RATE HIKES: State Becoming ‘The Wild West of Health Insurance’
Californians with individual insurance plans are bracing themselves for hefty rate increases by one of the state's largest insurance providers, according to the San Diego Union-Tribune. Blue Cross of California has announced premium hikes averaging 19%, although some communities in rural Northern California will see hikes of up to 32%. An estimated 800,000 Californians will be affected by the rate increases. Although Blue Cross spokesperson Peter O'Neill asserted, "This is our first across-the-board increase in 15 months," the move has infuriated many, including the California Medical Association, who points out the company "spends less than any major insurer on medical care, while posting the largest profit margins." The increases have "sparked consumer complaints" across the state. "We are hearing from individuals who can't afford the hikes, people who are thinking of stopping coverage," said Peter Lee, of the Center for Health Care Rights in Los Angeles.
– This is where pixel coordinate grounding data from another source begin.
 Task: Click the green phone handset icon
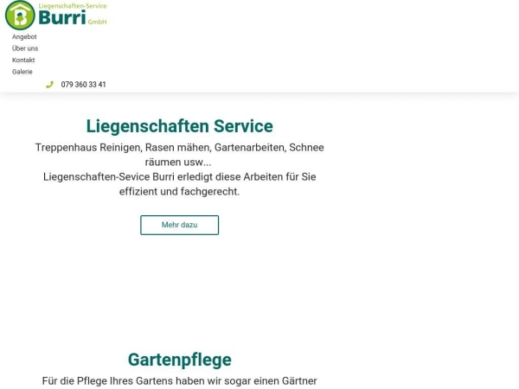49,85
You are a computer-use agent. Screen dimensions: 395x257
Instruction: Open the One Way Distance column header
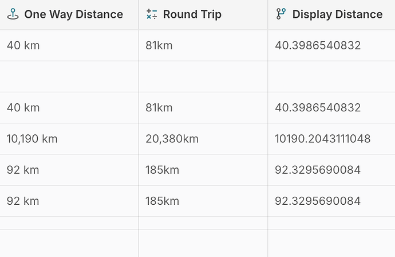(x=69, y=15)
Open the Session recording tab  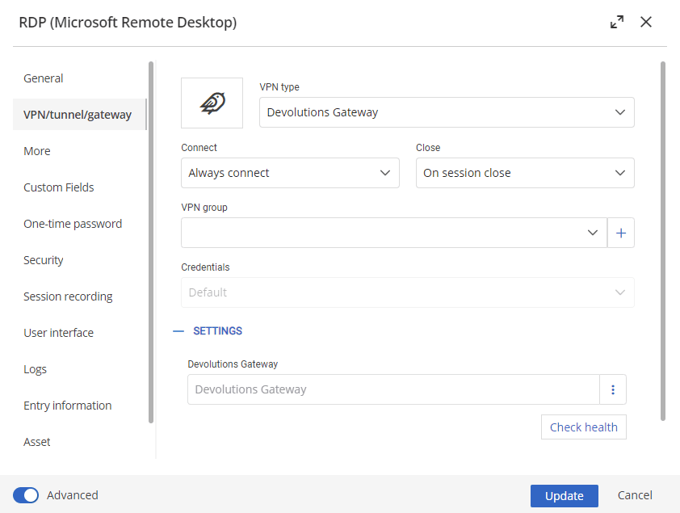(x=68, y=296)
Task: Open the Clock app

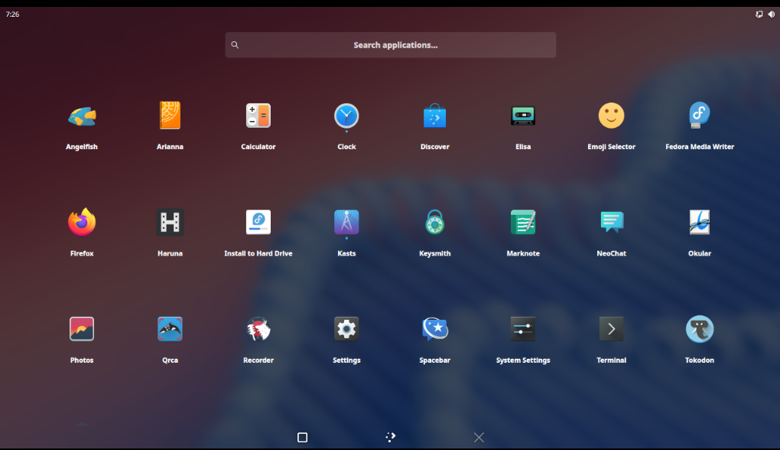Action: [346, 116]
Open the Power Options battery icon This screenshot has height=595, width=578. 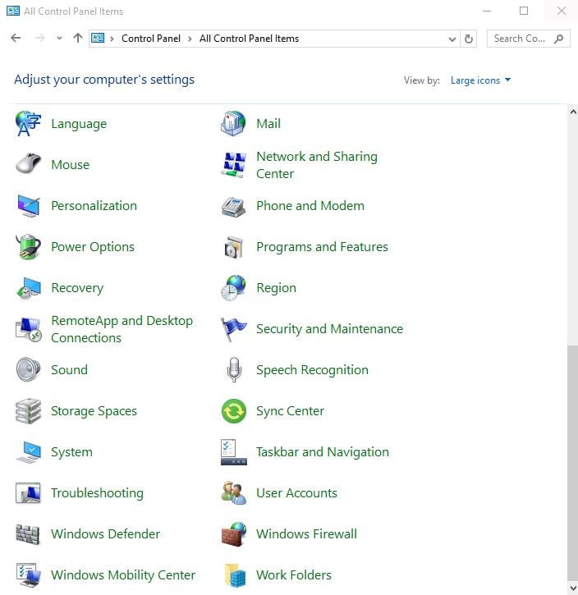(29, 247)
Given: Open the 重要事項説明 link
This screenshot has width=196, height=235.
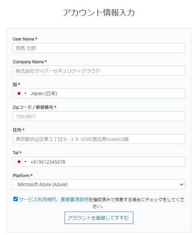Looking at the screenshot, I should click(x=75, y=200).
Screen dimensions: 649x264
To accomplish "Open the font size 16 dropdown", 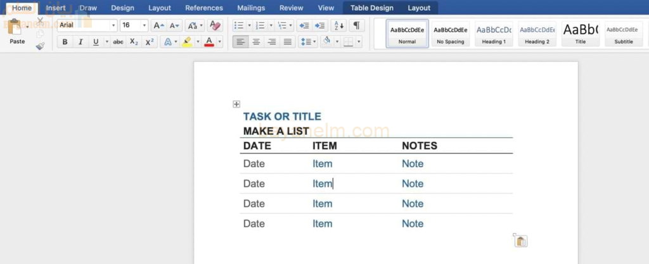I will point(145,26).
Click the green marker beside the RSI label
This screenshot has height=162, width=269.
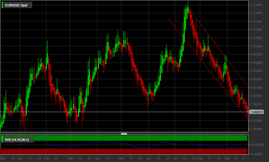[3, 139]
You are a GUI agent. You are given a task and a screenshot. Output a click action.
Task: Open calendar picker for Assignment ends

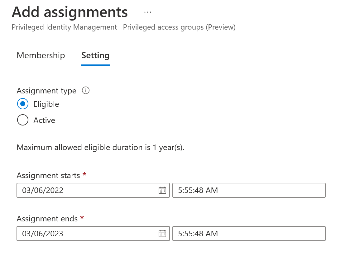(162, 234)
"Sharp premium spikes" are the norm for the 2 million Californians who rely upon individual health plans; it's a market "one expert calls the 'Wild West of health insurance.'" Cost increases have driven the number of customers on individual plans down from 10.5% to 9%; the number of uninsured in the state, meanwhile, has "been rising by 50,000 monthly." The individual market is a lucrative one for insurers because they can "underwrite or evaluate the risk of each member, unlike group plans, which bring blocs of unassessed people under coverage." O'Neill maintains that while Blue Cross is committed to serving this segment, it is also a costly group, "It's very expensive to maintain individual lines. You need more customer service and more claim-processing people" (Rose, 7/20).